**What this task involves**
Exact reproduction of the following data is required.

-*-*-

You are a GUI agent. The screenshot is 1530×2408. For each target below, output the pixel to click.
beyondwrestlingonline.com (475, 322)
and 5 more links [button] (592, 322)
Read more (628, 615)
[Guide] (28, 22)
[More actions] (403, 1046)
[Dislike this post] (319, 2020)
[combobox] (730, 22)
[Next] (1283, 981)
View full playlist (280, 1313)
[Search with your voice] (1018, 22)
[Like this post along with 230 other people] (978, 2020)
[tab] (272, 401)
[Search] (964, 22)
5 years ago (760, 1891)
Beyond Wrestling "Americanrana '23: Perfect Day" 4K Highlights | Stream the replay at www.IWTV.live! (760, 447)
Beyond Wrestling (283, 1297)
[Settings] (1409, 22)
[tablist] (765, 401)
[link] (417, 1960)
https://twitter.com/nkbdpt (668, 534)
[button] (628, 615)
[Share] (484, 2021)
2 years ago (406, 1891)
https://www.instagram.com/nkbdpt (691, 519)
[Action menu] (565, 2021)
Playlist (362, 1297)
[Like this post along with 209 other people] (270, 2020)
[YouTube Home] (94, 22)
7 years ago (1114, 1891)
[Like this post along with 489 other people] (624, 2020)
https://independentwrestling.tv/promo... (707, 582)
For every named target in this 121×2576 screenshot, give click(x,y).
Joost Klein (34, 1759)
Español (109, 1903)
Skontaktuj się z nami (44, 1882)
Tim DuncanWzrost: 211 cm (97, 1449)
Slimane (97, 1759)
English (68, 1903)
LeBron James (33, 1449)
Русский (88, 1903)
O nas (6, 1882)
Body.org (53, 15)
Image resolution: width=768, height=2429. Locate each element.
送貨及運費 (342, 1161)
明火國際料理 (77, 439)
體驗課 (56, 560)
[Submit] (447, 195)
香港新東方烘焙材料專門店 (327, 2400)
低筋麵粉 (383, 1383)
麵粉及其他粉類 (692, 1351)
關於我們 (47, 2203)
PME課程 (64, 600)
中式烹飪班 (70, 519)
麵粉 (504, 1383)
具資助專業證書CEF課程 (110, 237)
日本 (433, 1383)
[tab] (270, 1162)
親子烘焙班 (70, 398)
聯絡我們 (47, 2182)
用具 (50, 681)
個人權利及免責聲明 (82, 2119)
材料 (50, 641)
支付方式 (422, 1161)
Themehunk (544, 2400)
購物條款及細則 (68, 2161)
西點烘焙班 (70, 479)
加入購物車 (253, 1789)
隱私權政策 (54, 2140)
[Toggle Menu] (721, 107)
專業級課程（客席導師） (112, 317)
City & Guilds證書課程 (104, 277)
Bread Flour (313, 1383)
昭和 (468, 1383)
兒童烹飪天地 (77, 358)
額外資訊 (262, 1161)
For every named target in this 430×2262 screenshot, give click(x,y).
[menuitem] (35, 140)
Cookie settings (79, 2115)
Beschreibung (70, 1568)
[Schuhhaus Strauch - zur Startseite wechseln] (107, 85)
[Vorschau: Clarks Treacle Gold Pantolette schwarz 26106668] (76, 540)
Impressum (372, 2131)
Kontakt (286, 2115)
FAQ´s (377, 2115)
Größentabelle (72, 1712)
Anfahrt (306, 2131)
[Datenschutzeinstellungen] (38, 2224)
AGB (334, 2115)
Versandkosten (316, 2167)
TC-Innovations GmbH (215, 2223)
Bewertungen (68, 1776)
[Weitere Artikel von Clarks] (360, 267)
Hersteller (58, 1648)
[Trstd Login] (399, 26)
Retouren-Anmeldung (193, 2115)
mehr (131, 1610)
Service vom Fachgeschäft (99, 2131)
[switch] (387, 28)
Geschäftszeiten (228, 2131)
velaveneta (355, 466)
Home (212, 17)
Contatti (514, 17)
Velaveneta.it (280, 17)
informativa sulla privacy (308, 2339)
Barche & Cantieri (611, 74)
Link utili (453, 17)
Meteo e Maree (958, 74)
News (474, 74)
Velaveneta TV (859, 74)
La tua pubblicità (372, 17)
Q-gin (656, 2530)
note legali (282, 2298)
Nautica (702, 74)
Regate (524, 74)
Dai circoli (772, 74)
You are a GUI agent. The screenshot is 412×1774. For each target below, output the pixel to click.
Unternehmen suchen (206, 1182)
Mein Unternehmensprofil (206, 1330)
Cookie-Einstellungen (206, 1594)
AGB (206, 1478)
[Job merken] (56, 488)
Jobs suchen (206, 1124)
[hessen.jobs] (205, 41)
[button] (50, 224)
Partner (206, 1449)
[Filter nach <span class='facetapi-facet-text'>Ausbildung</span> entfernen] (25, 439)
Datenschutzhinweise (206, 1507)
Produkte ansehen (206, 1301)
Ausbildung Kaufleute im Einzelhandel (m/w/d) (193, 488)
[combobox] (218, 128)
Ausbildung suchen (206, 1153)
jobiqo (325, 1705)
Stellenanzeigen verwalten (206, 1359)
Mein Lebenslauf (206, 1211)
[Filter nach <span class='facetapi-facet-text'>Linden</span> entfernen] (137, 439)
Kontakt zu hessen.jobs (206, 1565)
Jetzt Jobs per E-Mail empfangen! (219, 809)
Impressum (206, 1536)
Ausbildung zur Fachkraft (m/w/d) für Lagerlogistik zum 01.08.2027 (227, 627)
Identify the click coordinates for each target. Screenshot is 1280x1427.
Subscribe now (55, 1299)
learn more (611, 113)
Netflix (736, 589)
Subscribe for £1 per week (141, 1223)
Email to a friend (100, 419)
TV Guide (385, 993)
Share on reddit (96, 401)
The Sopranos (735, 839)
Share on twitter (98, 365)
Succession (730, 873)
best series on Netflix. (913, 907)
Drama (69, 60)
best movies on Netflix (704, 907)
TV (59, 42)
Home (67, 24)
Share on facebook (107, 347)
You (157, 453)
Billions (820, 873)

-*-*-

**Written solution**
You are a GUI agent. The screenshot is 1530×2408. For each target below, output the pixel to click.
beyondwrestlingonline.com (475, 322)
and 5 more links [button] (592, 322)
Read more (628, 615)
[Guide] (28, 22)
[More actions] (403, 1046)
[Dislike this post] (319, 2020)
[combobox] (730, 22)
[Next] (1283, 981)
View full playlist (280, 1313)
[Search with your voice] (1018, 22)
[Like this post along with 230 other people] (978, 2020)
[tab] (272, 401)
[Search] (964, 22)
5 years ago (760, 1891)
Beyond Wrestling "Americanrana '23: Perfect Day" 4K Highlights | Stream the replay at www.IWTV.live! (760, 447)
Beyond Wrestling (283, 1297)
[Settings] (1409, 22)
[tablist] (765, 401)
[link] (417, 1960)
https://twitter.com/nkbdpt (668, 534)
[button] (628, 615)
[Share] (484, 2021)
2 years ago (406, 1891)
https://www.instagram.com/nkbdpt (691, 519)
[Action menu] (565, 2021)
Playlist (362, 1297)
[Like this post along with 209 other people] (270, 2020)
[YouTube Home] (94, 22)
7 years ago (1114, 1891)
[Like this post along with 489 other people] (624, 2020)
https://independentwrestling.tv/promo... (707, 582)
For every named target in this 121×2576 screenshot, give click(x,y).
Joost Klein (34, 1759)
Español (109, 1903)
Skontaktuj się z nami (44, 1882)
Tim DuncanWzrost: 211 cm (97, 1449)
Slimane (97, 1759)
English (68, 1903)
LeBron James (33, 1449)
Русский (88, 1903)
O nas (6, 1882)
Body.org (53, 15)
Image resolution: width=768, height=2429. Locate each element.
送貨及運費 (342, 1161)
明火國際料理 (77, 439)
體驗課 (56, 560)
[Submit] (447, 195)
香港新東方烘焙材料專門店 (327, 2400)
低筋麵粉 (383, 1383)
麵粉及其他粉類 (692, 1351)
關於我們 (47, 2203)
PME課程 (64, 600)
中式烹飪班 (70, 519)
麵粉 (504, 1383)
具資助專業證書CEF課程 (110, 237)
日本 (433, 1383)
[tab] (270, 1162)
親子烘焙班 (70, 398)
聯絡我們 (47, 2182)
用具 (50, 681)
個人權利及免責聲明 (82, 2119)
材料 (50, 641)
支付方式 (422, 1161)
Themehunk (544, 2400)
購物條款及細則 (68, 2161)
西點烘焙班 (70, 479)
加入購物車 (253, 1789)
隱私權政策 (54, 2140)
[Toggle Menu] (721, 107)
專業級課程（客席導師） (112, 317)
City & Guilds證書課程 (104, 277)
Bread Flour (313, 1383)
昭和 (468, 1383)
兒童烹飪天地 (77, 358)
額外資訊 (262, 1161)
For every named target in this 430×2262 screenshot, give click(x,y).
[menuitem] (35, 140)
Cookie settings (79, 2115)
Beschreibung (70, 1568)
[Schuhhaus Strauch - zur Startseite wechseln] (107, 85)
[Vorschau: Clarks Treacle Gold Pantolette schwarz 26106668] (76, 540)
Impressum (372, 2131)
Kontakt (286, 2115)
FAQ´s (377, 2115)
Größentabelle (72, 1712)
Anfahrt (306, 2131)
[Datenschutzeinstellungen] (38, 2224)
AGB (334, 2115)
Versandkosten (316, 2167)
TC-Innovations GmbH (215, 2223)
Bewertungen (68, 1776)
[Weitere Artikel von Clarks] (360, 267)
Hersteller (58, 1648)
[Trstd Login] (399, 26)
Retouren-Anmeldung (193, 2115)
mehr (131, 1610)
Service vom Fachgeschäft (99, 2131)
[switch] (387, 28)
Geschäftszeiten (228, 2131)
velaveneta (355, 466)
Home (212, 17)
Contatti (514, 17)
Velaveneta.it (280, 17)
informativa sulla privacy (308, 2339)
Barche & Cantieri (611, 74)
Link utili (453, 17)
Meteo e Maree (958, 74)
News (474, 74)
Velaveneta TV (859, 74)
La tua pubblicità (372, 17)
Q-gin (656, 2530)
note legali (282, 2298)
Nautica (702, 74)
Regate (524, 74)
Dai circoli (772, 74)
You are a GUI agent. The screenshot is 412×1774. For each target below, output the pixel to click.
Unternehmen suchen (206, 1182)
Mein Unternehmensprofil (206, 1330)
Cookie-Einstellungen (206, 1594)
AGB (206, 1478)
[Job merken] (56, 488)
Jobs suchen (206, 1124)
[hessen.jobs] (205, 41)
[button] (50, 224)
Partner (206, 1449)
[Filter nach <span class='facetapi-facet-text'>Ausbildung</span> entfernen] (25, 439)
Datenschutzhinweise (206, 1507)
Produkte ansehen (206, 1301)
Ausbildung Kaufleute im Einzelhandel (m/w/d) (193, 488)
[combobox] (218, 128)
Ausbildung suchen (206, 1153)
jobiqo (325, 1705)
Stellenanzeigen verwalten (206, 1359)
Mein Lebenslauf (206, 1211)
[Filter nach <span class='facetapi-facet-text'>Linden</span> entfernen] (137, 439)
Kontakt zu hessen.jobs (206, 1565)
Jetzt Jobs per E-Mail empfangen! (219, 809)
Impressum (206, 1536)
Ausbildung zur Fachkraft (m/w/d) für Lagerlogistik zum 01.08.2027 (227, 627)
Identify the click coordinates for each target. Screenshot is 1280x1427.
Subscribe now (55, 1299)
learn more (611, 113)
Netflix (736, 589)
Subscribe for £1 per week (141, 1223)
Email to a friend (100, 419)
TV Guide (385, 993)
Share on reddit (96, 401)
The Sopranos (735, 839)
Share on twitter (98, 365)
Succession (730, 873)
best series on Netflix. (913, 907)
Drama (69, 60)
best movies on Netflix (704, 907)
TV (59, 42)
Home (67, 24)
Share on facebook (107, 347)
You (157, 453)
Billions (820, 873)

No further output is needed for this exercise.